There's a ridiculous sequence where Tad buys a farm (yes, one day he just buys a farm), and hilarity ensues, I guess, when Topher and Tad both attempt to woo Kate by chopping wood and milking a cow. This sequence is time-filler I suppose and of course has nothing to do with the rest of the movie.

Two or three bright spots exist. I personally think Topher Grace is funny, and
his behavior in some scenes got a few laughs. He has lines such as "Protect your carnal treasure," and "I will tear you to pieces with my bare hands…or vicious rhetoric." Corny and sitcomish, but Topher at least made it work occasionally. There's a good scene between he and Gary Cole -as Kate's dad- where Cole utters the only true statement in the movie: "Sometimes Goliath kicks the shit out of David."

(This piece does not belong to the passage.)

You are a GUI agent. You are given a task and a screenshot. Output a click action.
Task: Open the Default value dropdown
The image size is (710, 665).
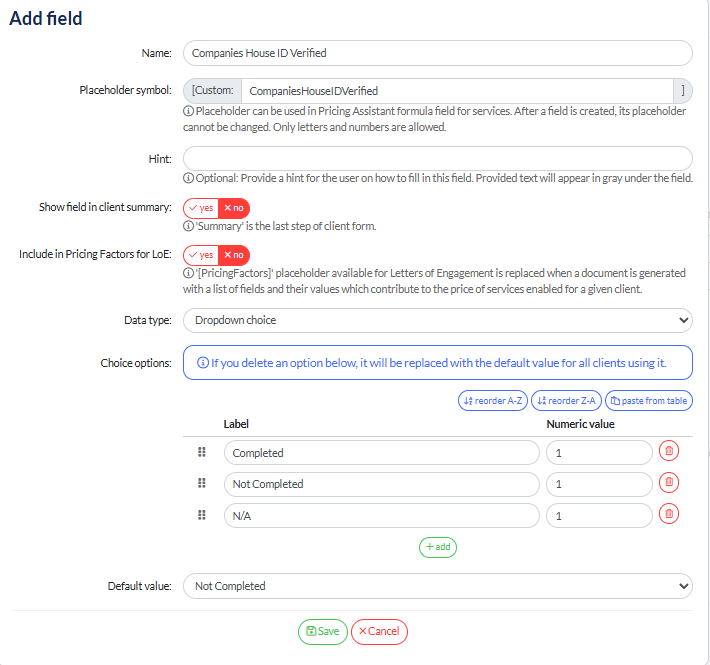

As Martin Sheen once said: "absolutely g.d. right." While I was surprised that
the movie didn't turn Tad into a typical L.A. monster, what exactly is the point making him a human being instead? It's also convenient how Kate suddenly
stops being shallow in movie's last five minutes. I say a more convincing movie would first reveal Tad for the clueless scumbag he really is, but then let Kate continue in her shallowness and the two of them live a long, frivolous
California existence, leaving Topher humiliated and alone. Then at least the movie wouldn't be insulting to the audience, because I would (like to) think that the audience is smart enough to know that the Tads of the world always win. Forget about her, Topher. Save yourself.